ЗАДАНИЕ:
Повторите без каких-либо изменений весь приведённый ниже фрагмент о неравноправии сторон в договоре с государством.

ЦИТИРУЕМЫЙ ТЕКСТ:
☆ ☆ ☆ ☆
В отношении же неравноправия и связанной с этим возможностью злоупотребления необходимо учитывать, что властвующей стороной данного договора выступает государство. Оно в силу своего общественного назначения не должно руководствоваться узкокорыстными интересами. Даже при налогах, где возможности по изъятию денег практически не ограничены, государство старается соблюдать разумные пределы, поскольку понимает, что если их не соблюдать, то развалится экономика, а вместе с ней погибнет и само государство. Поэтому возможность злоупотребления блокируется, во-первых, соображениями общей экономической эффективности во-вторых, задачами и функциями самого государства, призванного действовать в общественных интересах. В то же время – и это надо признать – такая возможность не исключена (примером чему служат конверсии займов, производимые государством в явный ущерб интересам заимодавцев). И это, кстати, выступает еще одним свидетельством того, что данные отношения не являются гражданско-правовыми.

Таким образом, правило о юридическом равноправии сторон в договоре является частным правилом, рассчитанным лишь на определенные виды отраслевых договоров. При этом хотелось бы обратить внимание еще на одно весьма важное, на наш взгляд, обстоятельство, которое упускается из виду исследователями. Если рассуждать по большому счету, то договор вовсе не есть средство установления равенства сторон, как это внешне выглядит и как это порой представляется юристам.
☆ ☆ ☆ ☆
Последовательность материалов:
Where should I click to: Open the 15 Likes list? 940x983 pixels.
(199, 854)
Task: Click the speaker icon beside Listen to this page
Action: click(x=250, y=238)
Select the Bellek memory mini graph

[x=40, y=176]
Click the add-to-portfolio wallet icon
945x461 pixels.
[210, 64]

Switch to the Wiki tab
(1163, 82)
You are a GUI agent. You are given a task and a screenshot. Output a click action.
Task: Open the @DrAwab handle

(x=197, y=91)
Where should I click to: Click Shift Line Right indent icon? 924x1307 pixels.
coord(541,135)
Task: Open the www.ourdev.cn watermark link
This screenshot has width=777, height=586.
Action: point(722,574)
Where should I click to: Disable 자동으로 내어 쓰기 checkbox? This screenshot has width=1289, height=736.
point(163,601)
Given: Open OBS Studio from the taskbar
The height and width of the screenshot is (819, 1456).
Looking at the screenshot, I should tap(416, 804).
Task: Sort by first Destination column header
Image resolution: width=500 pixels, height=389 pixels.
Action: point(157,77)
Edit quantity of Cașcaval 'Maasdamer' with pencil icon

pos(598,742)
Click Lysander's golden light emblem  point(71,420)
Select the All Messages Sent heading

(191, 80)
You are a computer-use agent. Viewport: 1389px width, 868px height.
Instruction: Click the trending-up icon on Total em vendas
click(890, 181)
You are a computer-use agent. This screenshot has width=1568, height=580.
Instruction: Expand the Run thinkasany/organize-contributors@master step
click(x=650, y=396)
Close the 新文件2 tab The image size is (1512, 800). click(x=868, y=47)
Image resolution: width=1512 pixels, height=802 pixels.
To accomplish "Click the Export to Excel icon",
☆ ☆ ☆ ☆
РЕЗУЛЬТАТ ВЫПОЛНЕНИЯ:
В отношении же неравноправия и связанной с этим возможностью злоупотребления необходимо учитывать, что властвующей стороной данного договора выступает государство. Оно в силу своего общественного назначения не должно руководствоваться узкокорыстными интересами. Даже при налогах, где возможности по изъятию денег практически не ограничены, государство старается соблюдать разумные пределы, поскольку понимает, что если их не соблюдать, то развалится экономика, а вместе с ней погибнет и само государство. Поэтому возможность злоупотребления блокируется, во-первых, соображениями общей экономической эффективности во-вторых, задачами и функциями самого государства, призванного действовать в общественных интересах. В то же время – и это надо признать – такая возможность не исключена (примером чему служат конверсии займов, производимые государством в явный ущерб интересам заимодавцев). И это, кстати, выступает еще одним свидетельством того, что данные отношения не являются гражданско-правовыми.

Таким образом, правило о юридическом равноправии сторон в договоре является частным правилом, рассчитанным лишь на определенные виды отраслевых договоров. При этом хотелось бы обратить внимание еще на одно весьма важное, на наш взгляд, обстоятельство, которое упускается из виду исследователями. Если рассуждать по большому счету, то договор вовсе не есть средство установления равенства сторон, как это внешне выглядит и как это порой представляется юристам.